Trump Met With Russian Ambassador, Carter Page Went To Russia With Campaign Approval
The revelations about Donald Trump’s contacts with members of the Russian government during the 2016 presidential election are circling closer and closer to Trump himself.
Yesterday, Americans learned that Carter Page, a foreign policy adviser to the Trump for President campaign, had explicit permission from the Trump for President campaign to go to Russia and meet with members of the Russian government.
At the time, Trump’s campaign lied about these contacts. For example, on September 25 last year, Trump campaign strategist Kellyanne Conway told reporters that the Trump for President campaign neither knew about nor approved any contacts between Carter Page and the Russian government. “If he’s doing that, he’s certainly not doing it with the permission or knowledge of the campaign, the activities that you described,” Conway said.
Last night, Americans also learned that Donald Trump himself met Russian ambassador Sergey Kislyak in the spring of 2016, just weeks before the Russian government launched its attacks against the American election, at the public request of Donald Trump.
These new revelations of contacts between the Russian government and Donald Trump and his campaign matter for two reasons. First, they matter because Donald Trump is under investigation by multiple agencies in the US government, for his alleged cooperation with Russia’s attacks against the United States last year. Second, these revelations matter because they reveal that Donald Trump and his top aides have repeatedly lied to the American people about Trump’s communications with the Russian government during his presidential campaign.
Among the lies:
On July 24 last year, when he was asked whether the Trump for President campaign had any contact with the Russian government, Paul Manafort, Trump’s campaign manager at the time, answered, “There are not, and you know, there’s no basis to it.”
Last November, Trump spokesperson Hope Hicks “It never happened. There was no communication between the campaign and any foreign entity during the campaign.”
Last fall, Donald Trump denied that he had any involvement with the government of Russia. “I know nothing about Russia,” he said during a presidential debate.
Two months ago, when Mike Pence was asked, “Did any adviser or anybody in the Trump campaign have any contact with the Russians who were trying to meddle in the election?” Pence responded, “Of course not.” In that same month, Donald Trump wrote in all caps, “I HAVE NOTHING TO DO WITH RUSSIA – NO DEALS, NO LOANS, NO NOTHING”, and told journalists, “I have nothing to do with Russia. To the best of my knowledge, no person that I deal with does.”

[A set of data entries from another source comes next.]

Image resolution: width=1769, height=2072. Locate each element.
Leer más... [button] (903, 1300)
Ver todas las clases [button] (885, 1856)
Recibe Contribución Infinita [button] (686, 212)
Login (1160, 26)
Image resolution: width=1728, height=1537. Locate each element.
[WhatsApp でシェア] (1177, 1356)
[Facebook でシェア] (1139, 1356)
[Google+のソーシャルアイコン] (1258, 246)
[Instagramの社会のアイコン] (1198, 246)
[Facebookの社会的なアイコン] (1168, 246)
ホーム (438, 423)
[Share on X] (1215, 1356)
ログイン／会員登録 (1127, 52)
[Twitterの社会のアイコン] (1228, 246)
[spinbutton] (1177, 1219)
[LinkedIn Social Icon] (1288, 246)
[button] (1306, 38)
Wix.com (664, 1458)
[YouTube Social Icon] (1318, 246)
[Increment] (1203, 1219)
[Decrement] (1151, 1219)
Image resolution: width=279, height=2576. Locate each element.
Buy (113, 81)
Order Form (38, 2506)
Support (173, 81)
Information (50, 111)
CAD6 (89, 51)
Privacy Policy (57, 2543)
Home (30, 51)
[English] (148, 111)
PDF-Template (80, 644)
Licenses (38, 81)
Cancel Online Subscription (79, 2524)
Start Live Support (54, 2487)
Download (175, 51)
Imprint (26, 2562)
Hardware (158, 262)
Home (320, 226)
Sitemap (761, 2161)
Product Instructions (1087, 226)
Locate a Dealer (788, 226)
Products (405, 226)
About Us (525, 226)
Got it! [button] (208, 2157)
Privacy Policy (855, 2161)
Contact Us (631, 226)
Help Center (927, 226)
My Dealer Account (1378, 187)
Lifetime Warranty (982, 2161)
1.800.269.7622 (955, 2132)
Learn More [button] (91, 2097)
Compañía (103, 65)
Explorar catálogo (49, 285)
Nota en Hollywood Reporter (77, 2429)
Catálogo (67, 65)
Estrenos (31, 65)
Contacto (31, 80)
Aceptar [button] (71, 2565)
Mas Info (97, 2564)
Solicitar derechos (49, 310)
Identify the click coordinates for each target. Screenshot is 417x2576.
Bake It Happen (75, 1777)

Mike Flynn, while Trump’s National Security Advisor, told the American people that he had not met with Russian government officials during Trump’s transition. Yet, he did have such meetings, with the purpose of undermining US diplomats, and Donald Trump knew that Flynn had those meetings, and concealed them for weeks.
During his Senate confirmation hearing for the position of Attorney General, Jeff Sessions, a top advisor to the Trump campaign throughout 2016, asserted that the Trump campaign had no contacts with the Russian government during 2016, even though Sessions himself had met with Sergey Kislyak twice during that time – meetings that Sessions lied about under oath.
In a press conference last month, Donald Trump said, “I have nothing to do with Russia. Haven’t made a phone call to Russia in years. Don’t speak to people from Russia.” Trump asserted that “nobody that I know of” had contact with the government of Russian dictator Vladimir Putin during his 2016 presidential campaign.
Less than a week ago, White House spokesperson Sarah Sanders announced to journalists that Donald Trump had nothing to do with Russians during his presidential campaign, saying, “The big point here is the President himself knows what his involvement was and that’s zero, and I think that he’s the primary person that should be held responsible and he had no interaction and I think that’s what the story should be focused on.”
This last lie is striking, not only because it’s so recent, but also because, in this lie from Sanders, the Trump Administration itself sets the standard for which it should be judged:
1. The story in the press should be focused on Donald Trump’s interactions with Russian government officials.
2. Donald Trump is the person who should be held responsible.
On these two points, we are more than happy to concur.
Too many lies have been told. Too many people connected with Trump have been implicated. The time has come for Congress to appoint a special prosecutor with the power to compel Donald Trump himself to testify, under oath.